When Farmers Say 'That's a Weed,' AI Now Learns Instantly
Carbon Robotics' new Large Plant Model, trained on 150 million plant images, enables farmers to identify and eliminate any weed in real-time without retraining robots.
A farmer points to an unfamiliar plant and says, "That's a weed—kill it." The robot instantly learns and starts targeting that species with laser precision. This isn't science fiction; it's happening right now across 100+ farms in 15 countries.
Carbon Robotics unveiled its Large Plant Model (LPM) on Monday, an AI system trained on 150 million photos that can recognize any plant species instantly.

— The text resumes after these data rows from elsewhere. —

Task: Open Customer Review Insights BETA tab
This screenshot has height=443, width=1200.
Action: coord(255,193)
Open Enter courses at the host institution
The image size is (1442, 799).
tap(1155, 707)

For the first time, farmers can teach weed-killing robots to target new threats without waiting for retraining cycles.
From 24 Hours to Instant Recognition
The breakthrough solves a persistent bottleneck in agricultural robotics. Previously, whenever a new weed species appeared—or even the same weed in different soil conditions—Carbon Robotics needed to create new data labels and retrain their machines. This process took 24 hours every single time.

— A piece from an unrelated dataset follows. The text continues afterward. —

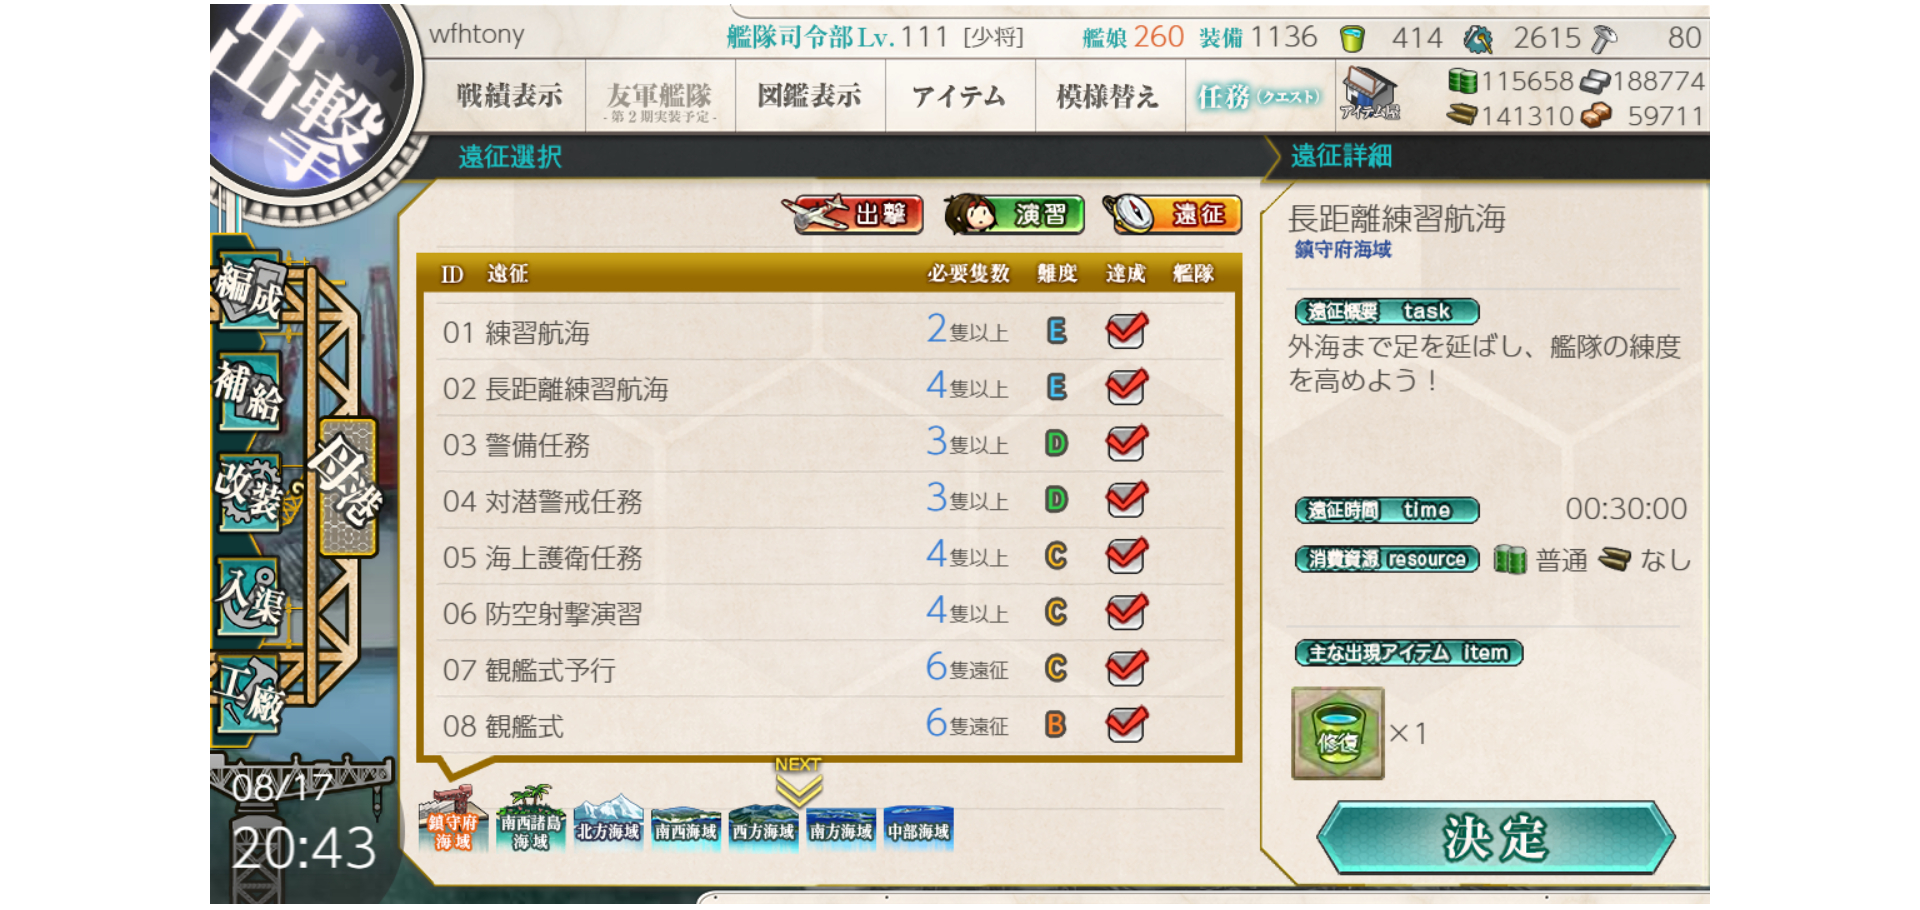Image resolution: width=1920 pixels, height=910 pixels.
Task: Confirm expedition with 決定 button
Action: click(x=1495, y=838)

"The farmer can live in real time and say, 'Hey, this is a new weed. I want you to kill this,'" CEO Paul Mikesell explained. "There's no new labeling or retraining because the Large Plant Model understands, at a much deeper level, what it's looking at and the type of plant."
The Seattle-based company's LaserWeeder robots now update through software patches, allowing farmers to designate targets simply by selecting photos in the user interface.
The $185 Million Bet on Laser Farming
Carbon Robotics, founded in 2018, started developing LPM shortly after shipping their first machines in 2022. Mikesell brought neural network expertise from previous roles at Uber and Meta's Oculus VR division to tackle agriculture's automation challenges.
The company has raised over $185 million from investors including Nvidia NVentures, Bond, and Anthos Capital—a significant vote of confidence in precision agriculture's future.
"We have enough data now that we should be able to look at any picture and decide what kind of plant that is, what species it is, what it's related to, what its structure is like, without having ever even seen that particular plant before," Mikesell said.
Beyond Weeds: The Knowledge Revolution
This isn't just about robots killing weeds—it's about digitizing agricultural wisdom. For generations, distinguishing crops from weeds required experienced eyes and local knowledge. Now that expertise can be captured, standardized, and shared globally through AI.
The implications extend far beyond farming efficiency. As climate change alters growing conditions and invasive species spread, farmers need adaptive tools that can respond to new threats immediately. Traditional agricultural education and extension services simply can't keep pace with these rapid changes.
The farmer's pointing finger may seem simple, but it represents a profound shift in how we transfer knowledge from human to machine—and ultimately, who controls the future of food production.
This content is AI-generated based on source articles. While we strive for accuracy, errors may occur. We recommend verifying with the original source.